26 Feb 2008 - Pekanbaru,
Sumatra: Turning just one Sumatran province's
forests and peat swamps into pulpwood and
palm oil plantations is generating
more annual greenhouse gas emissions than
the Netherlands and rapidly driving the
province's elephants into extinction, a
new study by WWF and partners has found.
The study found that
in central Sumatra's Riau Province 4.2 million
hectares of tropical forests and peat swamp
have been cleared in the last 25 years.
Forest loss and degradation and peat decomposition
and fires are behind average annual carbon
emissions equivalent to 122 percent of the
Netherlands total annual emissions, 58 percent
of Australia's annual emissions, 39 per
cent of annual UK emissions and 26 per cent
of annual German emissions.
Riau was chosen for
the study because it is home to vast peatlands
estimated to hold Southeast Asia’s largest
store of carbon, and contains some of the
most critical habitat for Sumatran elephants
and tigers. It also has Indonesia's highest
deforestation rate, substantially driven
by the operations of global paper giants
Asia Pulp & Paper (APP) and Asia Pacific
Resources International Holdings Limited
(APRIL).
The report by WWF, Remote
Sensing Solution GmbH and Hokkaido University
breaks new ground by analyzing for the first
time the connection between deforestation
and forest degradation, global climate change,
and population declines of tigers and elephants.
The province has lost
65 per cent of its forests over the last
25 years and in recent years has suffered
Indonesia's fastest deforestation rates.
In the same period there was an 84 per cent
decline in elephant populations, down to
only 210 individuals, while tiger populations
are estimated to have declined by 70 per
cent to perhaps just 192 individuals.
“We found that Sumatra's
elephants and tigers are disappearing even
faster than their forests are in Riau,”
said WWF International's Species Programme
Director, Dr Susan Lieberman. “This is happening
because as wildlife search for new habitat
and food sources, they increasingly come
into conflict with people and are killed.
“The fragmentation and
opening up of new forest areas also increases
both the access and the opportunities for
poaching. Therefore, a concerted effort
to save these forests will contribute significantly
to slowing the rate of.
global climate change,
and will give tigers, elephants, and local
communities a real chance for a future in
Sumatra.”
Led by global paper
giants APP and APRIL, the pulp & paper
and palm oil industries are driving Riau's
Sumatran tigers and elephants to local extinction
in just a few years by destroying their
habitat, the study found.
At last December's Bali
Climate Change Conference, the Indonesian
minister of Forestry pledged to provide
incentives to stop unsustainable forestry
practices and protect Indonesia's forests.

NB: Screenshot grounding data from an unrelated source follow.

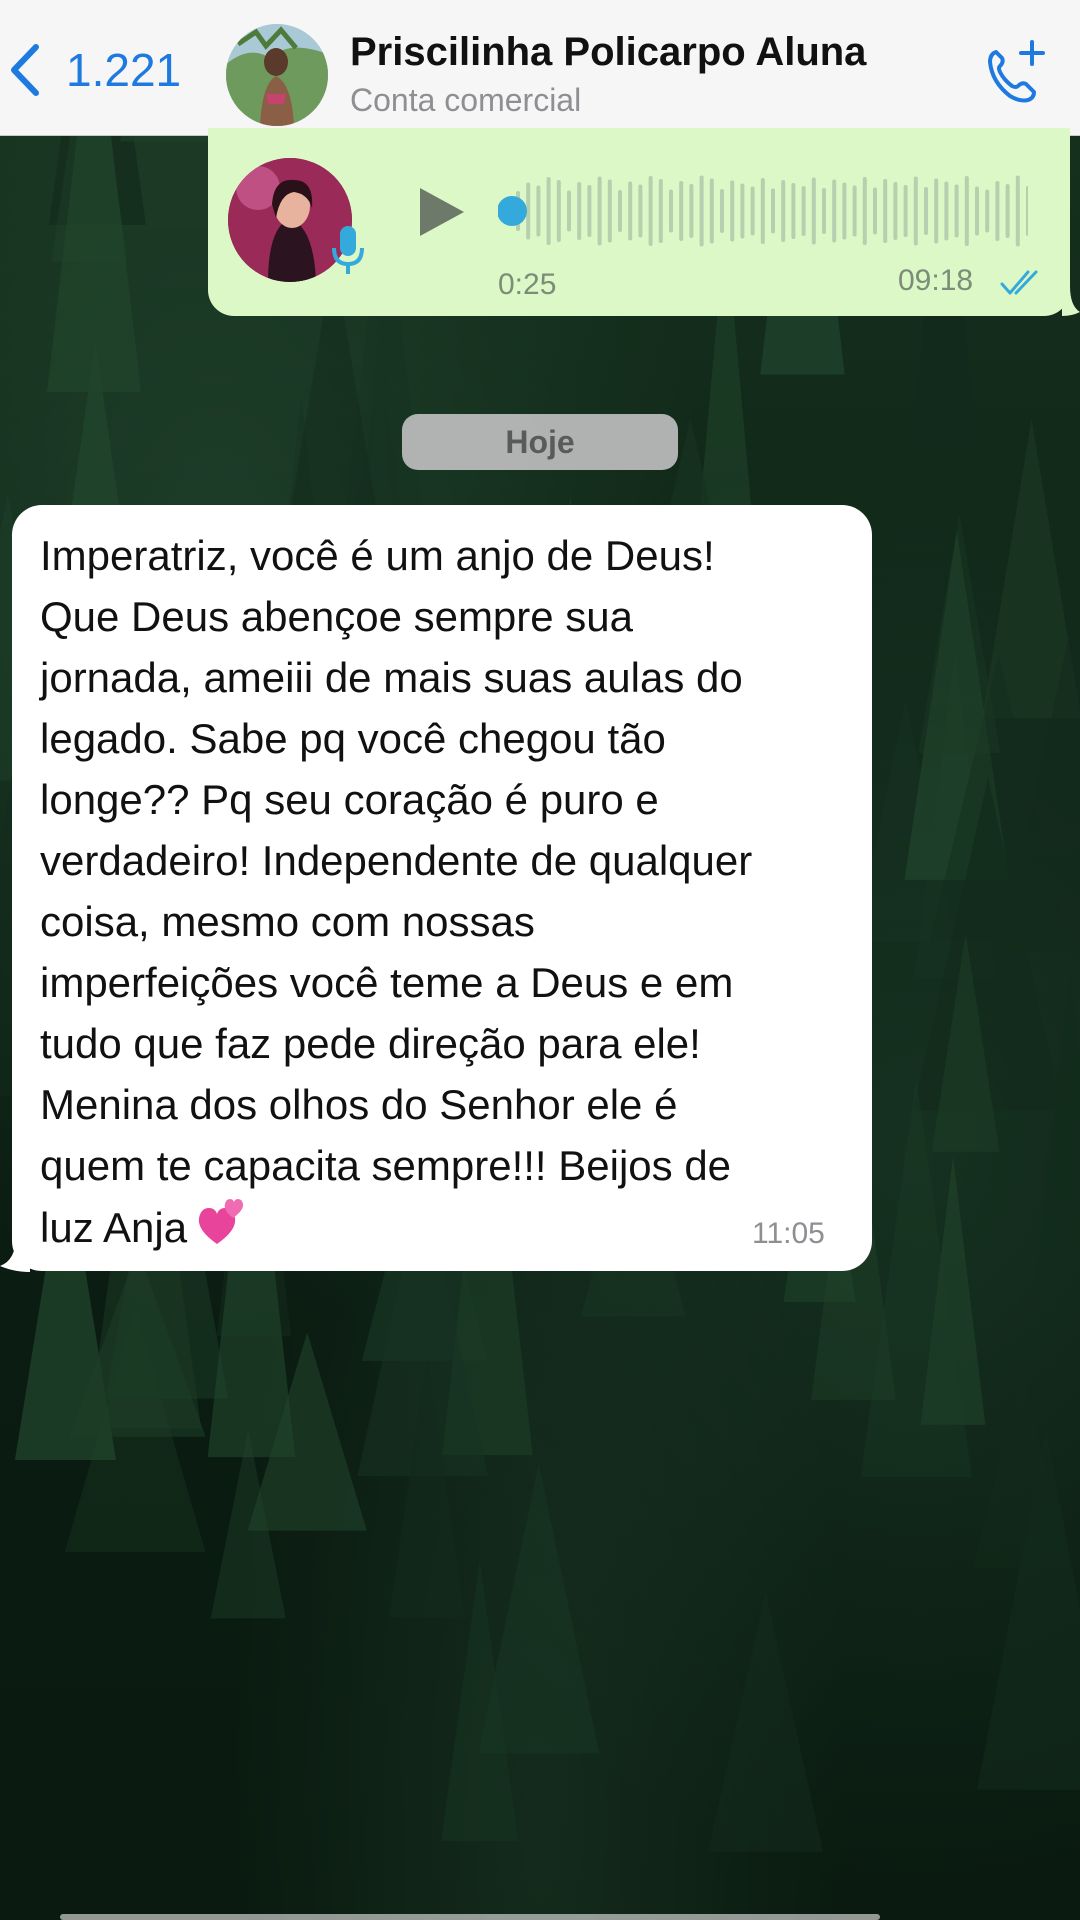 The width and height of the screenshot is (1080, 1920). Describe the element at coordinates (540, 442) in the screenshot. I see `date-separator: Hoje` at that location.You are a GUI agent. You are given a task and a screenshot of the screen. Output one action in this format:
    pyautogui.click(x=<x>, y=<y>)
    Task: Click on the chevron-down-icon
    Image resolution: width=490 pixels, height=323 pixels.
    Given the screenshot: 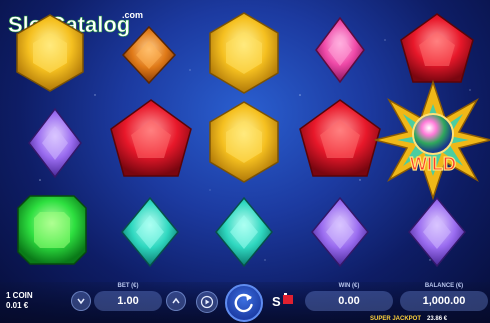 What is the action you would take?
    pyautogui.click(x=81, y=302)
    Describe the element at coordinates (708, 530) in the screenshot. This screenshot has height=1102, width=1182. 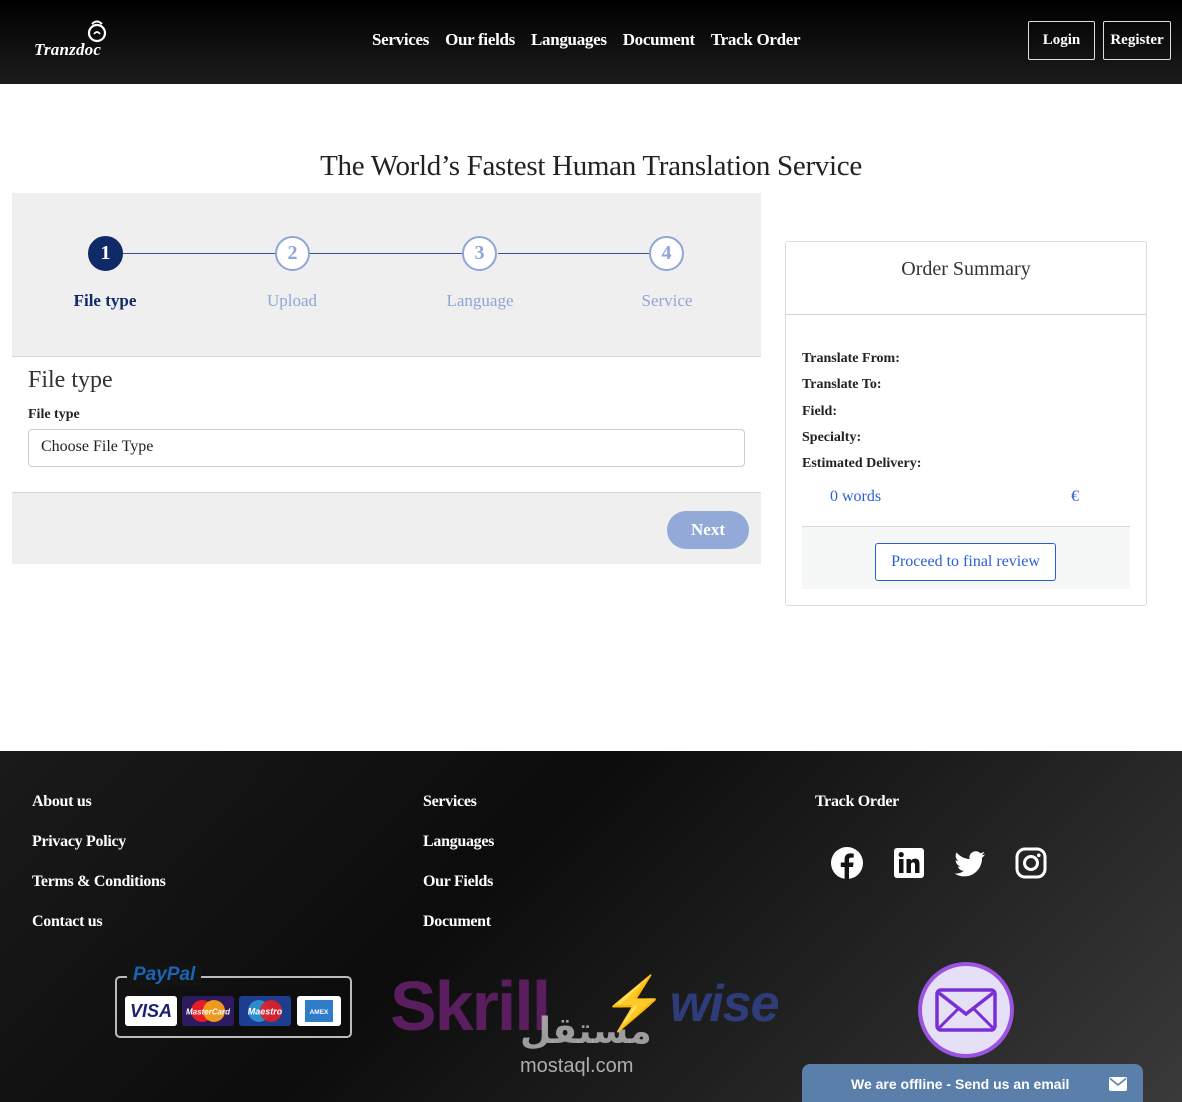
I see `next-button: Next` at that location.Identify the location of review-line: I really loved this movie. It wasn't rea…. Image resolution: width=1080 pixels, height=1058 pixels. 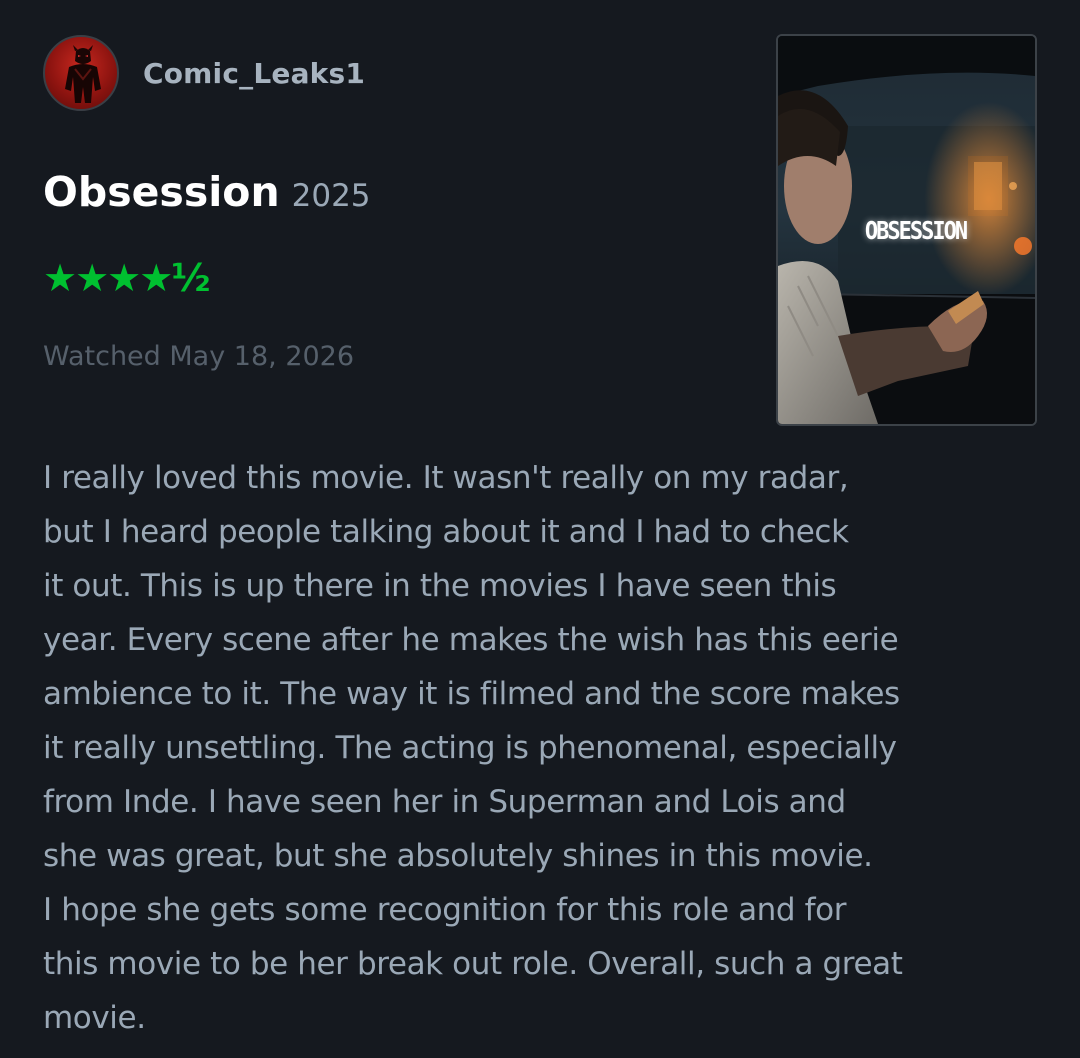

The governor of Riau province has also made
a public commitment to protect the province's
remaining forest.
“If the commitments
by the Indonesian government are implemented,
it will not only save its endangered species
but actually slow the rate of global climate
change through the carbon savings,” said
Ian Kosasih, director of WWF-Indonesia's
forest programme.
Carbon emissions are
likely to increase, the study predicted,
as most future forest clearance will be
conducted in areas with deep peat.
“If government and local
industry were to create positive incentives
for projects to reduce emissions by saving
forests in Riau Province, it would both
protect the province’s massive carbon stores
and also contribute to the economies of
local communities that are dependent on
these forests,” said Kosasih.
As part of its efforts
to save Sumatra’s remaining natural forests,
WWF is working urgently with the Indonesian
government and the pulp and palm oil industries
to identify and protect the forests that
are home to elephants, tigers, orang-utans
and rhinos. Sumatra is the only place on
Earth where all four species co-exist.